Exercise instructions
Starting with the first line and ending with the last, transcribe the data exactly.

Given data
==================================================

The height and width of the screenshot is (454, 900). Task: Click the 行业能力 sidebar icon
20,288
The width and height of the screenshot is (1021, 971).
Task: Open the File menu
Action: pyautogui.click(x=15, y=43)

==================================================

Result of this exercise
The height and width of the screenshot is (454, 900). Task: Click the 行业能力 sidebar icon
20,288
The width and height of the screenshot is (1021, 971).
Task: Open the File menu
Action: pyautogui.click(x=15, y=43)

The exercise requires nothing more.